Source extract:
————————

Carbohydrate Depletion - Is it for You?
|Louise Burke, Australian Institute of Sport, Canberra, Australia|
The original carbohydrate loading protocol was probably one of the first modern sports nutrition strategies to receive widespread publicity. It had all the ingredients to make a good story - scientists using special techniques to study a muscle, evidence of performance improvements, and good timing. It hit exercise science journals in the early 70s, then found its way into running magazines during the start of the popular running boom. For both elite and recreational runners, this new carbohydrate loading technique seemed like a perfect prescription to build up muscle glycogen.
The depletion phase in this protocol is defined and tough - a long exercise session one week out, followed by 3-4 days of minimal carbohydrate intake and continued exercise. If anything, the rigid instructions and the challenge add a sense of mystique. It has become part of the endurance athletes folklore. So, it is both surprising and understandable that anyone would ignore the 1980s development of a "modified" carbohydrate loading technique which offers elevated muscle glycogen levels to well-trained athletes without the need for a glycogen stripping phase. But many top athletes still include a depletion.
The surprising part is that an athlete would submit to the unpleasant side effects of depleting if given a choice. Runners like Australian marathoner Steve Moneghetti who have written about the experience of a severe depletion phase describe overwhelming fatigue, irritability, reduced tolerance to anything from people to bugs to injury, and a marked reduction of performance. The body, brain and muscles are being deprived of carbohydrate fuel, and nothing functions well in the short term. For some athletes, carbohydrate restriction means substitution with a high fat and protein intake. However, even if you start that way, after a day or so most athletes will experience loss of appetite as their metabolism shifts to ketone production. Since it is both practically and physiologically difficult just to eat fat and protein, most athletes probably end up adding some carbohydrate by the end of the depletion phase, therefore not depleting properly. Athletes that do follow the protocol hope that by pulling themselves down hard, the next phase of loading will spring them back to new heights.

————————

Extracted information:
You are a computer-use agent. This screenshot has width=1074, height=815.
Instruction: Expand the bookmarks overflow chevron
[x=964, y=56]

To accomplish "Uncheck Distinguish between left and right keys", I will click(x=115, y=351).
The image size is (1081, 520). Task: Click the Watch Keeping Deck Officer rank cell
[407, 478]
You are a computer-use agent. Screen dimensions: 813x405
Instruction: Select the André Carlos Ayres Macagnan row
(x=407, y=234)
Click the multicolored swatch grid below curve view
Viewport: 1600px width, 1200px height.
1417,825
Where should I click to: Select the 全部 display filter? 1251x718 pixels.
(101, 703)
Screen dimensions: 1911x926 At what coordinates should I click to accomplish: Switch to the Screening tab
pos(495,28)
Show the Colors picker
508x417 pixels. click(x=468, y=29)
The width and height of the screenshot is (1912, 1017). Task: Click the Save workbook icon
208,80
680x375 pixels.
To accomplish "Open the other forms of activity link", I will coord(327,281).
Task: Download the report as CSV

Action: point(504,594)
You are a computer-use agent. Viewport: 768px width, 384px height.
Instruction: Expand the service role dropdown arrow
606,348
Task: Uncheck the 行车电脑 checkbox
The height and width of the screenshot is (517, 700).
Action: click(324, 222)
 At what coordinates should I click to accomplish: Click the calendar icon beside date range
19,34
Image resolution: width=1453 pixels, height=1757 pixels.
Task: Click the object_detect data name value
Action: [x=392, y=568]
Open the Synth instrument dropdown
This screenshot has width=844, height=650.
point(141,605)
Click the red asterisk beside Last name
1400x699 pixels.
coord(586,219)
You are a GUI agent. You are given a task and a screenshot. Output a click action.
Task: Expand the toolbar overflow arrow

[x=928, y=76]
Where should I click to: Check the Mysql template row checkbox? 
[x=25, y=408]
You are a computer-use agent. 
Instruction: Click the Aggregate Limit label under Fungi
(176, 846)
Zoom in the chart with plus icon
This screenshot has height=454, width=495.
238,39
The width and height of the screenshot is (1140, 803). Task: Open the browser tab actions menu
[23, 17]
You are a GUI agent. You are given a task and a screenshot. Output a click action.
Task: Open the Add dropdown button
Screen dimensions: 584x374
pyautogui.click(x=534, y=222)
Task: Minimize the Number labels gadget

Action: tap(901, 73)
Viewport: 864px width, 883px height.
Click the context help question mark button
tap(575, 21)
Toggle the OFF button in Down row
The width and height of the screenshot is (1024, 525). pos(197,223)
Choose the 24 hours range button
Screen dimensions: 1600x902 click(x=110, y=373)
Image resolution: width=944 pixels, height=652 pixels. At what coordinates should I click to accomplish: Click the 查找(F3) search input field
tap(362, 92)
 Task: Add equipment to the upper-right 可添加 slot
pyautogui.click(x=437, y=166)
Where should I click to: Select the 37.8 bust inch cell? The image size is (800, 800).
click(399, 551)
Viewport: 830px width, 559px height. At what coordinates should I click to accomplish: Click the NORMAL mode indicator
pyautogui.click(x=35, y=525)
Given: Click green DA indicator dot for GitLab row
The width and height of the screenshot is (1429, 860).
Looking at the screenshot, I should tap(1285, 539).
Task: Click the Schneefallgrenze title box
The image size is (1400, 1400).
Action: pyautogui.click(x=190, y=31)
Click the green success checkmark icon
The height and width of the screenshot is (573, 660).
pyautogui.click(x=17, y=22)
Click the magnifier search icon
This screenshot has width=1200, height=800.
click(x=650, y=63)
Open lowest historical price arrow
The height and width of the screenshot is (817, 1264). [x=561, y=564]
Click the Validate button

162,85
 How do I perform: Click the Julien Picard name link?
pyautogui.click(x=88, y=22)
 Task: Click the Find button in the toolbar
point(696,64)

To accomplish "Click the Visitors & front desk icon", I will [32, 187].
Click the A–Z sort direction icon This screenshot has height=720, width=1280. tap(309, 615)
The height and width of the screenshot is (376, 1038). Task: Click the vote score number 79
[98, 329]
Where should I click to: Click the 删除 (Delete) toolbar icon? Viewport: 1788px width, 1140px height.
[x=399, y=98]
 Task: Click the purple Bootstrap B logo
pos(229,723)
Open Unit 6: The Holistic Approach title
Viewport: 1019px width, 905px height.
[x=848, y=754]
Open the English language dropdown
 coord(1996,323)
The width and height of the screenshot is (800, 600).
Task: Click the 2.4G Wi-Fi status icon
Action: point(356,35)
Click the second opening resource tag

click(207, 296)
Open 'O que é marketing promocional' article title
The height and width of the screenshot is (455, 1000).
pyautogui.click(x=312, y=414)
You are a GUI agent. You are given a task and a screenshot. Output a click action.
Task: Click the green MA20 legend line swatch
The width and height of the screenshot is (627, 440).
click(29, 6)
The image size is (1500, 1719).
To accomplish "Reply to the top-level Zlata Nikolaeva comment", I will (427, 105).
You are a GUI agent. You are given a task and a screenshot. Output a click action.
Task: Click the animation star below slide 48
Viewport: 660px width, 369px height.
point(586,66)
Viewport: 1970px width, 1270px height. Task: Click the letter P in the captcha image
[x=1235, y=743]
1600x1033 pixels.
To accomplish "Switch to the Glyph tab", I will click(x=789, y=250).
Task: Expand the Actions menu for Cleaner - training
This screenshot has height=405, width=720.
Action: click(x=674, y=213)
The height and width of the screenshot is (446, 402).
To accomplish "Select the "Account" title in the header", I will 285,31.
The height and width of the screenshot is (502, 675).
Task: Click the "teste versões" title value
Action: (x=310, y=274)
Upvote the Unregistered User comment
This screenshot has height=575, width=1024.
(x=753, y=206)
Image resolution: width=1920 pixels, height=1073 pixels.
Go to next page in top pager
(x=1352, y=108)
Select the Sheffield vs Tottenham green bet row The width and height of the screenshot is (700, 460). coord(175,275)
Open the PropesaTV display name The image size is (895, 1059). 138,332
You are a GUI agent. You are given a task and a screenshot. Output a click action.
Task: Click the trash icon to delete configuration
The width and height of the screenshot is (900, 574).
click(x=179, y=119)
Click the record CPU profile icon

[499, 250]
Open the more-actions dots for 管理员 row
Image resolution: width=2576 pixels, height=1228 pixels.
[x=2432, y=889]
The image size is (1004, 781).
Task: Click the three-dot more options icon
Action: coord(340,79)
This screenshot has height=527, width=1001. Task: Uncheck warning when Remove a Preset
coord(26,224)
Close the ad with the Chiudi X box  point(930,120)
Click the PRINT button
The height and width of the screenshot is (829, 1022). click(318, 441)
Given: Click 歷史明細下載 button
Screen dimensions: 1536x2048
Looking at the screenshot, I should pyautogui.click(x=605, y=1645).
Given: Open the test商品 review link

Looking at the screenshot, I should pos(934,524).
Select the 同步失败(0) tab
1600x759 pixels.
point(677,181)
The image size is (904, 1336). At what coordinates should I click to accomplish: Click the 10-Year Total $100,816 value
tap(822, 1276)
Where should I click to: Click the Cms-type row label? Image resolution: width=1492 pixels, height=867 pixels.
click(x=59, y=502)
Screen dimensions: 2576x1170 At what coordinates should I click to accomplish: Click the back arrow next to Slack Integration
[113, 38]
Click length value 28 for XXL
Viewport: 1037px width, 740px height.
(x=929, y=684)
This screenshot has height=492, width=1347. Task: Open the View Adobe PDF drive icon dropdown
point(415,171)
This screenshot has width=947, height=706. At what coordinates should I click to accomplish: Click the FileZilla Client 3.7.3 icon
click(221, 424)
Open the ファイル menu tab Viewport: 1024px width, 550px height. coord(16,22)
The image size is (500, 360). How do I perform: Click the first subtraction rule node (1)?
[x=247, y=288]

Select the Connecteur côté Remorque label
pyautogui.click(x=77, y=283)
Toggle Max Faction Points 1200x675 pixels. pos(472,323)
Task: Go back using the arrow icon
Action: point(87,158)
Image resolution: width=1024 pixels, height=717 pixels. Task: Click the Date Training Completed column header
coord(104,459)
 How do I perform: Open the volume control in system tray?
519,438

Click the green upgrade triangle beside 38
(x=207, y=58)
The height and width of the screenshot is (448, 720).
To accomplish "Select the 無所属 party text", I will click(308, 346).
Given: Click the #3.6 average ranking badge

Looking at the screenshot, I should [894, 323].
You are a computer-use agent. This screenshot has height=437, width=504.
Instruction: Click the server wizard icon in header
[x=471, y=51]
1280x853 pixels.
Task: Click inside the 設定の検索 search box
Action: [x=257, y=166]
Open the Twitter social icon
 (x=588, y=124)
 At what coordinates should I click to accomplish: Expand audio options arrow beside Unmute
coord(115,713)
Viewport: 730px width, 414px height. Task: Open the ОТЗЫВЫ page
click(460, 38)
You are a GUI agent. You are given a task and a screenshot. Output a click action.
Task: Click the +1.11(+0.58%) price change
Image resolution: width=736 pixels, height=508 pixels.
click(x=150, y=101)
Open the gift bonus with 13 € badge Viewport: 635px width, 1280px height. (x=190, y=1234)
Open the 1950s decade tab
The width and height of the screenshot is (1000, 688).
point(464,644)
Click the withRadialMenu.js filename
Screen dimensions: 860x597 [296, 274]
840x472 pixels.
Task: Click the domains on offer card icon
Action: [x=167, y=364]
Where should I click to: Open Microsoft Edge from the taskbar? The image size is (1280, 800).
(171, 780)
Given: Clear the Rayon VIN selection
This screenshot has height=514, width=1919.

————————

What you will do:
1. Rewrite the carbohydrate depletion article, everything from "Carbohydrate Depletion - Is" down to "up muscle glycogen.", with "running magazines" replaced by "fitness magazines".
2. Write the next part of the carbohydrate depletion article, picking up after its last sentence.
The items have nothing to do with the carbohydrate depletion article.

Results by task:
1.
Carbohydrate Depletion - Is it for You?
|Louise Burke, Australian Institute of Sport, Canberra, Australia|
The original carbohydrate loading protocol was probably one of the first modern sports nutrition strategies to receive widespread publicity. It had all the ingredients to make a good story - scientists using special techniques to study a muscle, evidence of performance improvements, and good timing. It hit exercise science journals in the early 70s, then found its way into fitness magazines during the start of the popular running boom. For both elite and recreational runners, this new carbohydrate loading technique seemed like a perfect prescription to build up muscle glycogen.

2.
So why does the depletion phase persist? Some athletes are old-fashioned and stick to what previous legendary athletes and coaches did. Perhaps they just read old magazines and studies. Certainly the ritual of a special practice is hard to break away from - especially if you are the kind of athlete that believes in "no pain, no gain", or that greater effort will bring greater rewards. Many athletes are guided by superstition as much as experience. If an early competition success, or the success of a rival involved a depletion preparation, the athlete may want to follow what seemed to work. In a sport like marathon running, athletes may only compete at their highest level a couple of times each year. Therefore it is difficult to experiment with and assess the contribution of many different variables that affect the final result. Athletes who dare to try the new modified approach may have a bad race for an unrelated reason but may blame their new loading approach. And of course, some athletes may say that they deplete, without really doing it rigorously.
So should we just forget about about depleting? Well, maybe it works! Maybe it does increase the subsequent muscle loading. Maybe it offers the athlete some metabolic improvements by serving as a shortened version of the fat adaptation technique that is currently under trial. Scientists may need to re-open the files on the metabolic, glycogen storage and performance outcomes following a depleted and non-depleted loading before we can put this issue to its final rest.
In the meantime, athletes will continue to do what they think works best for them. Some endurance athletes aren't able to consider a depletion/loading protocol due to practical restraints. Athletes who compete frequently such as those in weekly sports competitions, or those undertaking stage or tournament events, simply do not have the time to undertake a long preparation between their events. Others will find that the downside of depletion is not worth the risk, or that any small merits are overshadowed by the depletion protocol.